Our ears can locate sounds in relation to one another through a variety of mechanisms. Some of these are astonishingly subtle, such as the ability to detect phase differences between signals reaching the left and right ears. But there are also sounds that can frustrate the ears’ efforts to discern their point of origin. They may seem to surround a listener and suffuse their environment so completely as to render other perspectives unattainable and other sounds dislocated. And when such sounds without origins also seem to lack texture, that is, when movements of head or body fail to reveal differences in sound, we have a situation where we may well feel ourselves immersed in that sound. We can think of this immersion as a sonic Ganzfeld. We detect sound, but it is so uniformly dispersed through the medium that it lacks direction and takes on an all-encompassing quality, as in Metzger’s experiment with the dimly illuminated wall. But we would not say that we heard nothing, in the way that Gibson claims Metzger’s subjects saw nothing. We still hear the sounds that we are immersed in as having their own character.
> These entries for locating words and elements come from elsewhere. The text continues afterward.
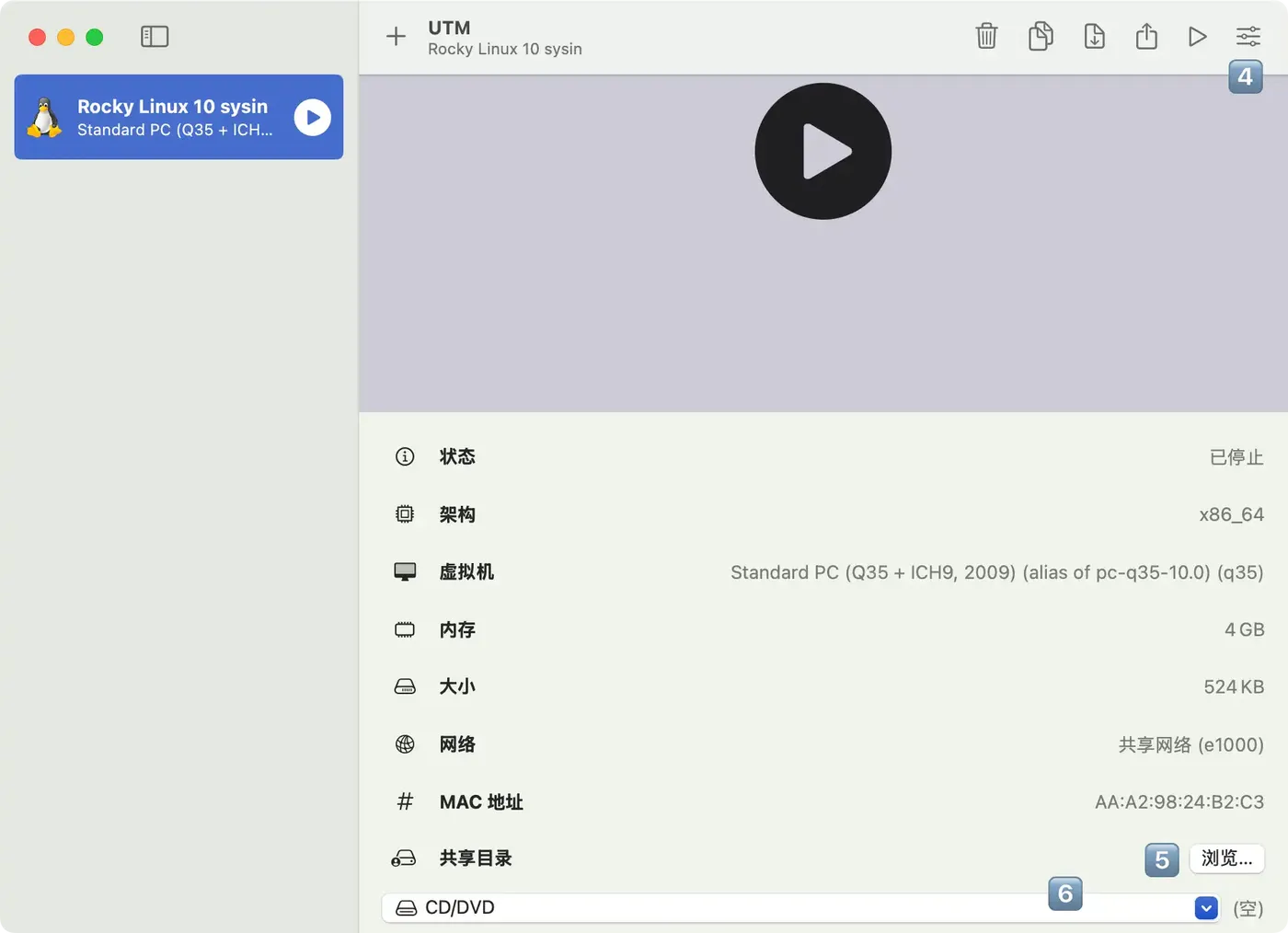Toggle the sidebar visibility
1288x933 pixels.
pyautogui.click(x=155, y=37)
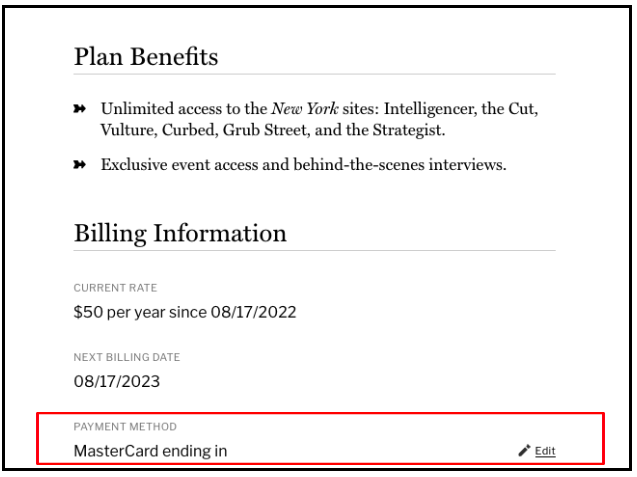637x477 pixels.
Task: Click the word Strategist in benefits
Action: click(x=409, y=130)
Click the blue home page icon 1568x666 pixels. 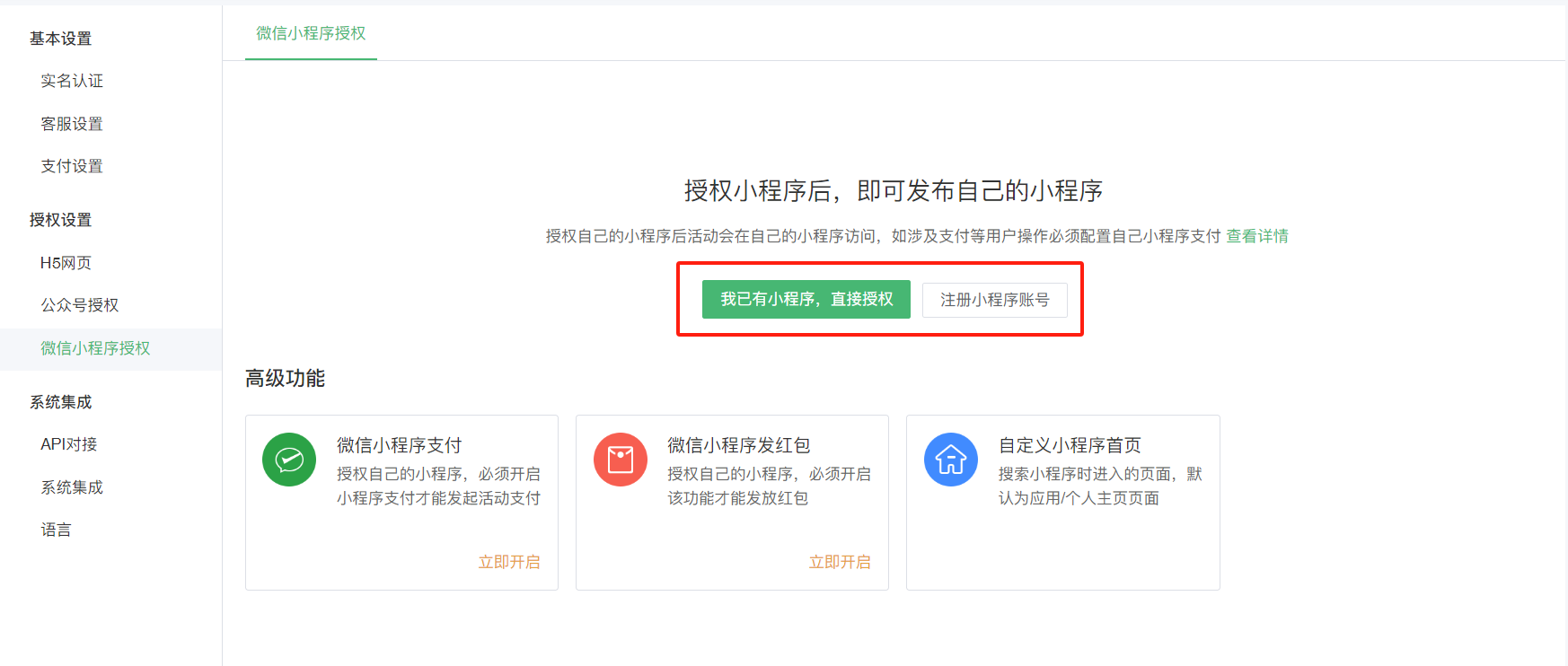click(x=950, y=460)
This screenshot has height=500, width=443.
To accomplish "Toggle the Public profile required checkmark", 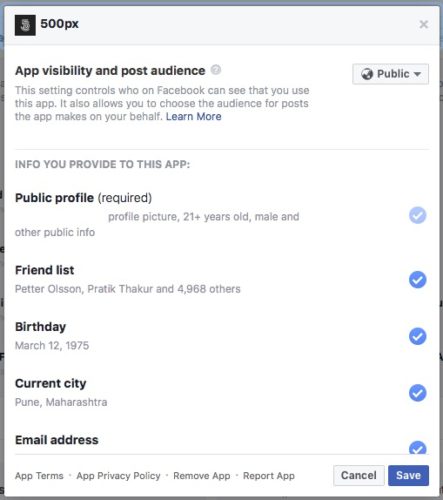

For example, unlike the illuminated fog that Gibson equates with a Ganzfeld, we can hear the chaotic vibrations of a crash cymbal as a cymbal, even when its long decay pervades our space in a manner that gives no clue to the location or direction of the sound source. Of course, our ability to identify the sound does not mean that a cymbal crash is not a Ganzfeld. It is not hard to imagine, say, a Ganzfeld of blue light – a Ganzfeld that we perceive as something other than simply nothing. But the cymbal crash has a quality the visual Ganzfeld does not: it changes through time. The sound evolves as it continues, and one may, for instance, occasionally notice higher partials that become more salient than lower ones, or vice versa. The attack, sustain, and decay phases of its sonic envelope are neither consistent nor linear. Radigue’s music provides a subtle yet distinct contrast to this distance-obscuring type of immersion. Instead of a dense suffusion of sound, Radigue’s music has a wavering presence that provides the space itself with an audible texture.